Six years of frustration and months of talks came to a head Thursday at 9:50 p.m. when NJ Transit executives walked away from the negotiating table with union leaders, setting the stage for the Garden State’s most consequential transportation strike in more than 40 years.

NJ Transit President and CEO Kris Kolluri said the Brotherhood of Locomotive Engineers and Trainmen were simply asking for a raise so high it would have put the railroad on track to financial ruin.

“I ended the meeting by saying the following: You have put forward a proposal that seems fair to you, but it doesn't solve our fundamental issue of fiscal responsibleness,” Kolluri said at a news conference Friday morning. “That doesn't sound to me like I left in a huff and a puff, that sounds like what reasonable people do.”

He also raised concerns over what’s referred to as a “me-too” clause in union contracts, which would give other NJ Transit unions pay raises proportionate to whatever the engineers receive in their new contract.

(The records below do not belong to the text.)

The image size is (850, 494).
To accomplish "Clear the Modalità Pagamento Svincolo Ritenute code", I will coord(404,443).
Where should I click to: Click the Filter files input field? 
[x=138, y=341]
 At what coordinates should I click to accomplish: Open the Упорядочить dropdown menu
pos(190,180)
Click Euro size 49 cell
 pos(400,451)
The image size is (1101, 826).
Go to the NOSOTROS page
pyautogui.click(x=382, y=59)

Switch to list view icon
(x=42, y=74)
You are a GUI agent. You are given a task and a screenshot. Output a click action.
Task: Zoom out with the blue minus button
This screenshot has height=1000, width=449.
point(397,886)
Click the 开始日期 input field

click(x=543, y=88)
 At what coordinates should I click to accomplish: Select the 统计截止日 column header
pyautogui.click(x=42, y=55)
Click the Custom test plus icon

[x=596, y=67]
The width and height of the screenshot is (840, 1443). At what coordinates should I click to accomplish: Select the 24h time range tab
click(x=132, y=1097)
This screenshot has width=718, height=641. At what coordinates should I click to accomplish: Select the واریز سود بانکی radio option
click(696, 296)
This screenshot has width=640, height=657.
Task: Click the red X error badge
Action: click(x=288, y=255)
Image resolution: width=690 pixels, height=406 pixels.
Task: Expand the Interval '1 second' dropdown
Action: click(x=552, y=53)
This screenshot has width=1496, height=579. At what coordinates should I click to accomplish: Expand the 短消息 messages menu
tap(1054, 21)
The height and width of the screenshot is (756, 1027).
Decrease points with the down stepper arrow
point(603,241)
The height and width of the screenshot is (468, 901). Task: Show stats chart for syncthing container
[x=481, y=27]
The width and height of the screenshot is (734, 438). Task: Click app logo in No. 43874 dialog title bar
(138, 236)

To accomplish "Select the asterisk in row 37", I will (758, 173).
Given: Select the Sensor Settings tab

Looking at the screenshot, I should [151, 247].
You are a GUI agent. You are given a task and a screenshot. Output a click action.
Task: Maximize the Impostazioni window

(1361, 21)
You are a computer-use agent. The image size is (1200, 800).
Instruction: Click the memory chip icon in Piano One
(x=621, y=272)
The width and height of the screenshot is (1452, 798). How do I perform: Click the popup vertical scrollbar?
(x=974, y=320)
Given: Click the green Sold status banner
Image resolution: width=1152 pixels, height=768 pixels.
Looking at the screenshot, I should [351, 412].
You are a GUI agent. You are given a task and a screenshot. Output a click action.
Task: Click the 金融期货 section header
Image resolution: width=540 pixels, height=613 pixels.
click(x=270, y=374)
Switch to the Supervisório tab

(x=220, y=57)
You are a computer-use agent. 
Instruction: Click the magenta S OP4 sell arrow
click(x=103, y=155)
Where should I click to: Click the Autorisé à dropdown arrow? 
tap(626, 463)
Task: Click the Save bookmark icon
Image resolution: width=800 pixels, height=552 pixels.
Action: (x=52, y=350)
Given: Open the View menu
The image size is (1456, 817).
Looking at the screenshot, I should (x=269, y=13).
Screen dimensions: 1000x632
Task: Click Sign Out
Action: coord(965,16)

BLET First Vice President Gary Best, who was at the negotiating table at NJ Transit’s Newark headquarters, said he was surprised when management walked away more than two hours before the strike deadline.

“ We got our engineers where we thought they needed to be. [NJ Transit] caucused for, let's say, 30 or 40 minutes,” Best said. “When they came back in, they said they couldn't accept our terms and they were done.”

Engineers walked off the job at 12:01 a.m. Friday, shutting down all of NJ Transit’s rail service.

Members of the National Mediation Board ordered both sides to return to the table for further negotiations on Sunday, meaning the strike will likely continue through the weekend.

The entire NJ Transit section at Manhattan's Penn Station was cordoned off Friday morning, with no trains moving in or out. Confused commuters across New Jersey funneled into alternate modes of mass transit, including coach buses, ferries and the PATH train.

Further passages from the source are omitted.